EXERCISE INPUT =>
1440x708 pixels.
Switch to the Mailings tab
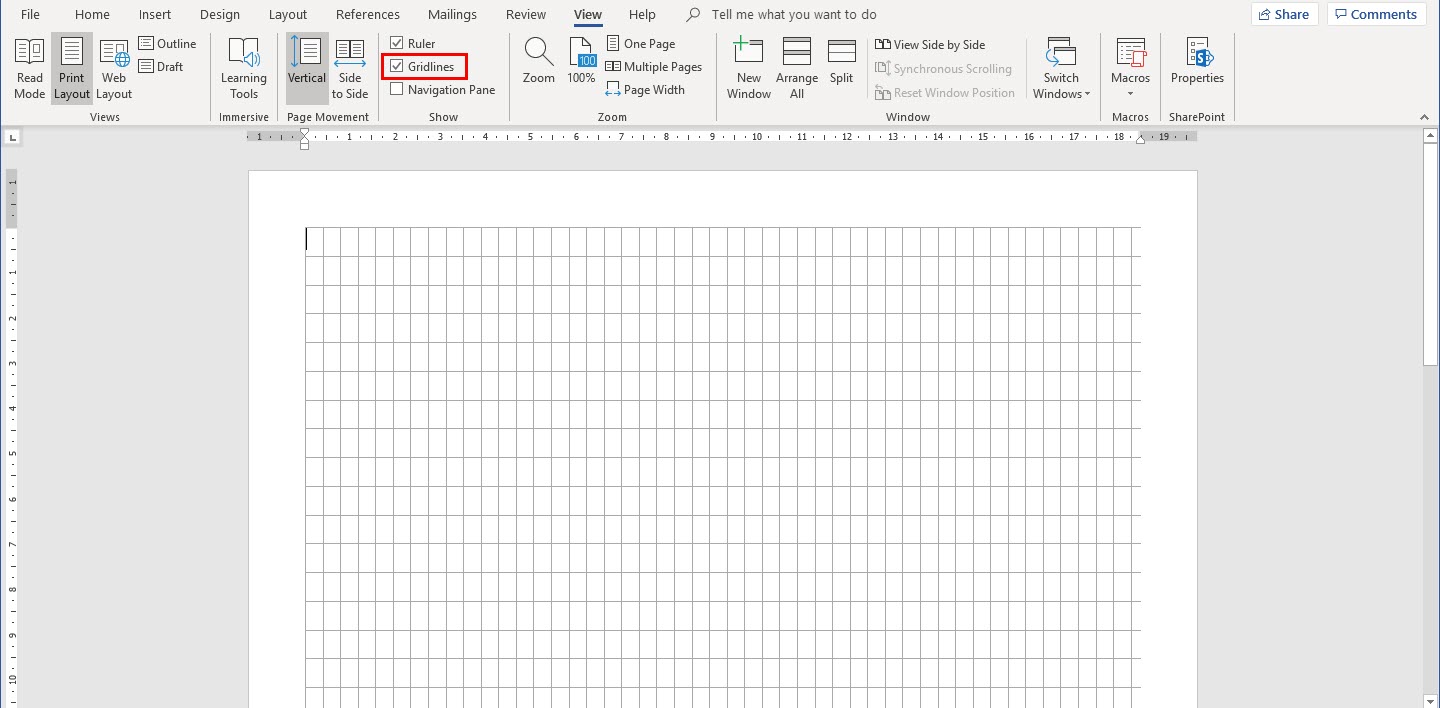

---

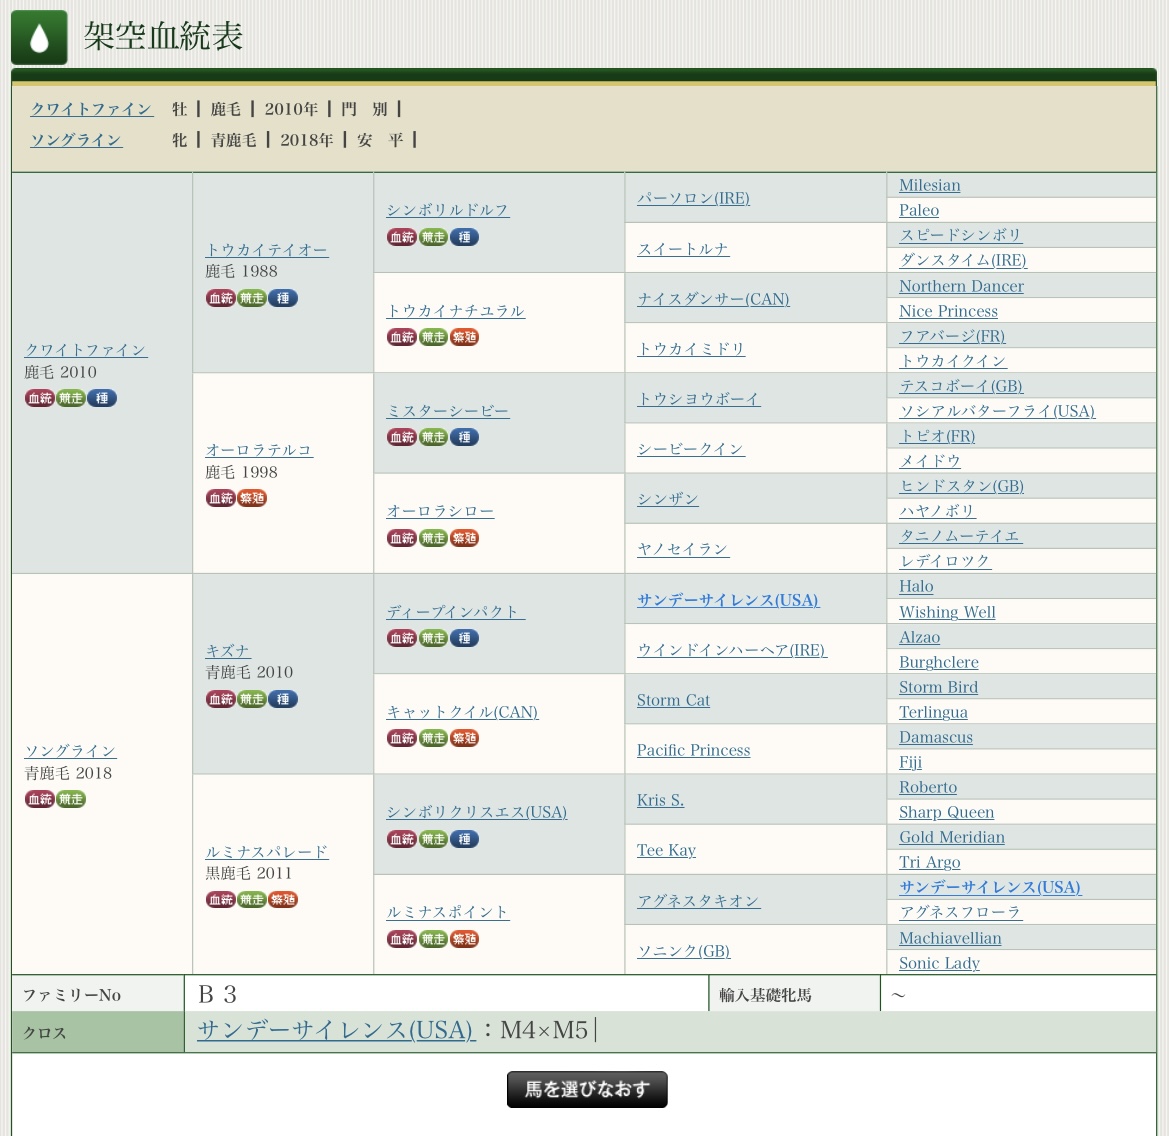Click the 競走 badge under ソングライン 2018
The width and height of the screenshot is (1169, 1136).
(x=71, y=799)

BRIEF => Output the listing lines between the line containing "Click the 競走 badge under ソングライン 2018" and the line containing "(x=71, y=799)", inclusive, reproducing them verbatim. Omit the pictures from your output.

IN RESPONSE =>
Click the 競走 badge under ソングライン 2018
The width and height of the screenshot is (1169, 1136).
(x=71, y=799)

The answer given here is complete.